Removing Duplicates
- 04:20
Using profiling to help identify duplicates or errors.
Transcript
Removing Duplicates It's really important that we check for duplicates in our data set.
Most tables will have one column which contains some sort of unique information.
Each row contains a different value for that column, so transaction ID, ISIN numbers, client references, or company codes.
It doesn't happen all the time, sometimes we don't have a single column like that that we can use but there's still duplication across the entire row.
Let's have a look at some examples. So if we have duplication in a single column, it would be the likes of the ISIN number here where no two rows should have the same value. We would remove the duplicates using that one single column.
Sometimes it's difficult to spot or identify duplicates, so Power BI has a fantastic tool called column distribution what that allows us to do is to check how many distinct values we have against how many unique values so the distinct values in a column are the different values that occur, so 196 different ISIN numbers.

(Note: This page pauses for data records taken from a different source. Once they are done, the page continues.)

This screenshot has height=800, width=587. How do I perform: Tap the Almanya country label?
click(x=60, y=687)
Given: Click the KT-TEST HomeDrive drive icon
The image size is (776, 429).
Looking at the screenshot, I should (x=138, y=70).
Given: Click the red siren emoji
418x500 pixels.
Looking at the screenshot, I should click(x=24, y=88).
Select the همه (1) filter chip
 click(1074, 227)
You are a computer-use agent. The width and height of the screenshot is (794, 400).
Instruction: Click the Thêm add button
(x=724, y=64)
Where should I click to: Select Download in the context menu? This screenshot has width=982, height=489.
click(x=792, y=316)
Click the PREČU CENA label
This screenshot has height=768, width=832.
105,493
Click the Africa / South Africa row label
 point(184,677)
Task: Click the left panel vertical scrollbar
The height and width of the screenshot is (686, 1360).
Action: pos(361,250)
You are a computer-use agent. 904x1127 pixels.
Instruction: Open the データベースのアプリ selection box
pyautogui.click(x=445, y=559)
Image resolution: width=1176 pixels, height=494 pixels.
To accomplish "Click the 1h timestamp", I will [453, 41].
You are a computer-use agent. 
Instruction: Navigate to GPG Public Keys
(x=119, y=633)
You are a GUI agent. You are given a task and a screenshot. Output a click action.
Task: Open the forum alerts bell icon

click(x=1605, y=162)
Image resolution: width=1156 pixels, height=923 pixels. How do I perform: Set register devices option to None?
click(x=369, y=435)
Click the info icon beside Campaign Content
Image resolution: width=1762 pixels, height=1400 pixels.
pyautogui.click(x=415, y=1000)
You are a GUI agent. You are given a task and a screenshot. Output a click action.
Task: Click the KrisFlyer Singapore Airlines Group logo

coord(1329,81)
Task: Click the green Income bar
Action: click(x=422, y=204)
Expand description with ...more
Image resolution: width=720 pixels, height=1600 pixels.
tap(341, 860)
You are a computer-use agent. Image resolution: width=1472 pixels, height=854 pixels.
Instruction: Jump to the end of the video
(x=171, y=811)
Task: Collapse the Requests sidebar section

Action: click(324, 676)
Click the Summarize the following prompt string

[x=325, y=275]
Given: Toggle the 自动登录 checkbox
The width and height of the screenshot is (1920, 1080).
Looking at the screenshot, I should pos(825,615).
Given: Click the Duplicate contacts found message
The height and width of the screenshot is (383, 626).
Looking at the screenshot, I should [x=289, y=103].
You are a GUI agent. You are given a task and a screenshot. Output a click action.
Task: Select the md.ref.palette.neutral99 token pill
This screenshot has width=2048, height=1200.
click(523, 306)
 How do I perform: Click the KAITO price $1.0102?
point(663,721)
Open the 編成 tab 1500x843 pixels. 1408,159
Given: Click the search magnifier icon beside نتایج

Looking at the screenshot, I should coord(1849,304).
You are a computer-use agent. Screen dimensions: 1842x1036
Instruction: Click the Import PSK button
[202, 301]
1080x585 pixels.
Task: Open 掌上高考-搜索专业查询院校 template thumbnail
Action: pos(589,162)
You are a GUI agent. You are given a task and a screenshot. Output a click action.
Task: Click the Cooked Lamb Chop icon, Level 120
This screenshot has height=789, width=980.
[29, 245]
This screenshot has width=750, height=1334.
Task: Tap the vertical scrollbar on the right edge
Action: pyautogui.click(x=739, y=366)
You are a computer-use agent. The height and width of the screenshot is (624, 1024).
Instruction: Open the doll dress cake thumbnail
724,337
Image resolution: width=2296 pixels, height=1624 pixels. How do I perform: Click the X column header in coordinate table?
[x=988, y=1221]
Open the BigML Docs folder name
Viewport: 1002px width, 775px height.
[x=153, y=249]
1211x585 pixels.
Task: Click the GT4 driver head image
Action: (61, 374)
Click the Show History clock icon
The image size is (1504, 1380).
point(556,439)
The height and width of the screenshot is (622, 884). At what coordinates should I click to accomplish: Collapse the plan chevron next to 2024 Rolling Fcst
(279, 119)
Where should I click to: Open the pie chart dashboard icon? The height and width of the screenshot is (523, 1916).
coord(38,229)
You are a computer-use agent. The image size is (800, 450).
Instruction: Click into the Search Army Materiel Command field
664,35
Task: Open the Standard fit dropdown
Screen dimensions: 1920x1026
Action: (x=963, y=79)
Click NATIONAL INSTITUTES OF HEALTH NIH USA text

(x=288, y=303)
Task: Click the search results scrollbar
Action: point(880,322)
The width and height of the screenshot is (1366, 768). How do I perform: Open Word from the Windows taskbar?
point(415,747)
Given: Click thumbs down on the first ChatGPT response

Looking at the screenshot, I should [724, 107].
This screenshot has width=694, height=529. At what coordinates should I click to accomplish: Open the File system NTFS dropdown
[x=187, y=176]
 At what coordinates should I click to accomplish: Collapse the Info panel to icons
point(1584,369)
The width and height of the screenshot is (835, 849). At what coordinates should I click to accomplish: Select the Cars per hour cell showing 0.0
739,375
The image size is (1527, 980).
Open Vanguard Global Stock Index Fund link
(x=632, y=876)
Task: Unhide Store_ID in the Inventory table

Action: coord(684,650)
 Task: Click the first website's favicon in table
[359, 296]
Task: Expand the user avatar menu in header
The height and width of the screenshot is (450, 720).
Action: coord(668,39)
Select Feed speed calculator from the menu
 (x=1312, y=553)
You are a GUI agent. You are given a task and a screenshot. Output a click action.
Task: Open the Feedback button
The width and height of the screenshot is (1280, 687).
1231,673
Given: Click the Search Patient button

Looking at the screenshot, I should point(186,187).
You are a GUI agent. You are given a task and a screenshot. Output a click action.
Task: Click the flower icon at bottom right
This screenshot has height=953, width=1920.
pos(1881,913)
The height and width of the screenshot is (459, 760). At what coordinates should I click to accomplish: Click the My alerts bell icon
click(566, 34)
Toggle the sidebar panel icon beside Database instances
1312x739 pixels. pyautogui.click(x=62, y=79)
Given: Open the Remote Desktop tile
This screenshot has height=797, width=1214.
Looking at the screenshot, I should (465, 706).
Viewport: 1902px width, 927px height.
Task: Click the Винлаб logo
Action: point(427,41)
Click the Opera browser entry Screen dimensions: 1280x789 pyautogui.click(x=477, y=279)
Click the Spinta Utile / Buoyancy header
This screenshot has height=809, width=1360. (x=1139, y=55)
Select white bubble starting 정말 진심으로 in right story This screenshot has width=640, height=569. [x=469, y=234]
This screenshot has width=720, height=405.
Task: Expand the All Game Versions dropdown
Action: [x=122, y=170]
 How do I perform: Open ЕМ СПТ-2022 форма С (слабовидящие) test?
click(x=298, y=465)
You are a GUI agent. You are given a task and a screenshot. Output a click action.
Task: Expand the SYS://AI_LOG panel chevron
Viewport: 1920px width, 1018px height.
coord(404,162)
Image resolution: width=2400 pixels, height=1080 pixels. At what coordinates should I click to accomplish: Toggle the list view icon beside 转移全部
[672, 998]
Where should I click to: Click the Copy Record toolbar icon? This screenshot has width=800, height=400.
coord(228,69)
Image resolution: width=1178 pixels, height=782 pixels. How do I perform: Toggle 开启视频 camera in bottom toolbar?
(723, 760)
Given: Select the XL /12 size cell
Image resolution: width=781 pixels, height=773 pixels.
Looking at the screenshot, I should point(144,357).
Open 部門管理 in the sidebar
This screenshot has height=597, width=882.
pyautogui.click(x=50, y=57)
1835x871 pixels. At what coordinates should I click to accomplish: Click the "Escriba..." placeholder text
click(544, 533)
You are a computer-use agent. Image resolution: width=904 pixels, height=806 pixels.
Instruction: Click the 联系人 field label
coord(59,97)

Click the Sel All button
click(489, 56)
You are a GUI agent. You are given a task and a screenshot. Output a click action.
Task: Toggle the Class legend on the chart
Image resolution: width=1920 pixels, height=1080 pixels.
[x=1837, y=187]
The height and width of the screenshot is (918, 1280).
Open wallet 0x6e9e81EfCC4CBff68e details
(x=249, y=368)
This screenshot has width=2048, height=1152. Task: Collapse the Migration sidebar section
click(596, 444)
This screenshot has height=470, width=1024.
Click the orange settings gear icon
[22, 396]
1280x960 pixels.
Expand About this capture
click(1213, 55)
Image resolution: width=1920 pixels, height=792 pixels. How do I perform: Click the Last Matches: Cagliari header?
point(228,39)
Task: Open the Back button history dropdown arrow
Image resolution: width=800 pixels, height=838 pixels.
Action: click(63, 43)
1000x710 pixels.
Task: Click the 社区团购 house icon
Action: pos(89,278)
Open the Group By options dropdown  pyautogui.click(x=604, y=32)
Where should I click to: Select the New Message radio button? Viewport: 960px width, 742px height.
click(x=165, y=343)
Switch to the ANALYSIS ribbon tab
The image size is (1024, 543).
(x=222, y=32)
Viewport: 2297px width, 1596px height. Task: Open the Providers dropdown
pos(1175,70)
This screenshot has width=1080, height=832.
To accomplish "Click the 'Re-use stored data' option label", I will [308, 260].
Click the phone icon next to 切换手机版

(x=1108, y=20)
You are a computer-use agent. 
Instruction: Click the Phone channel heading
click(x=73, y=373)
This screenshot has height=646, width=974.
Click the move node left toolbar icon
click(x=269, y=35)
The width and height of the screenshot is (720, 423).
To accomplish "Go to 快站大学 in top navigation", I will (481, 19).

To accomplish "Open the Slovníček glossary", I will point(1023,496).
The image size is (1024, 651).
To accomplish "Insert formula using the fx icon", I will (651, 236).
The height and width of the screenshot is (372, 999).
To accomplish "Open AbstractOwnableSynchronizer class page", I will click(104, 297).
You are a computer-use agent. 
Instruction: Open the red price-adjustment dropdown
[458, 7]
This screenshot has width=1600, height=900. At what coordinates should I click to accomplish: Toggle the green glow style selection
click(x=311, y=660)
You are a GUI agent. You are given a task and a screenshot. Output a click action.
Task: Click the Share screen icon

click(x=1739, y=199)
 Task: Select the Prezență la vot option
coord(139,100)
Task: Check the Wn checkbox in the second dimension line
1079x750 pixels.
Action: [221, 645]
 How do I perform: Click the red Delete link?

The unique values are how many of those values are actually unique, so I have 196 distinct or different values but only 193 of them are unique. So there must be three values in there which have been used more than once and therefore I have duplicates.
Sometimes it's not always so easy to spot so in this example, we don't have a single column that we can use to identify duplicates with the company name for example can be repeated. It's okay to have Merrill Lynch more than once it's okay to have the same nominal value more than once the same market price or the same currency code. But if they were to all to be duplicated across the entire row, then we would want to remove those rows.
Let's do a workout in Power BI to see how to remove duplicates.
So let's use Get Data then to connect to an Excel workbook, module 3 lesson 6 work out.
I have two worksheets in here. I'm just going to select both of them and go through to transform data and into query editor.
I'm going to make sure I have selected the duplicate single column table first.
And I can see here the ISIN number should contain unique values, now if I want to check first of all, if there are any duplicates, I can use the view tab and just click on that to put on column distribution and right away. I can see there are 196 different values and only 193 of them are unique so I know I have got duplicates there, I'm going to remove duplicates just down here.
And I can see now all of my values are unique.
If I go to the second table so multiple columns this is slightly trickier because if I look at for example row 2 3 and 4, I can see Merrill Lynch has been duplicated, but it's okay in this example to have duplication there. But if I look further across the row I can see that some of the values are duplicated right across and some of the values are different. So row two and three have exactly the same value in every single column.
Row 4 is slightly different, so I would consider a row two and three a duplicate there row four. I would want to leave now to remove duplicates across all of the columns. I need to select all of the columns, so I'm going to start with company name just scroll across to the last column use the shift key and select so that will get them all selected there.
And then I can just right click remove duplicates.
So I just double check I can see I've got Merrill Lynch.
two rows of data 9 both unique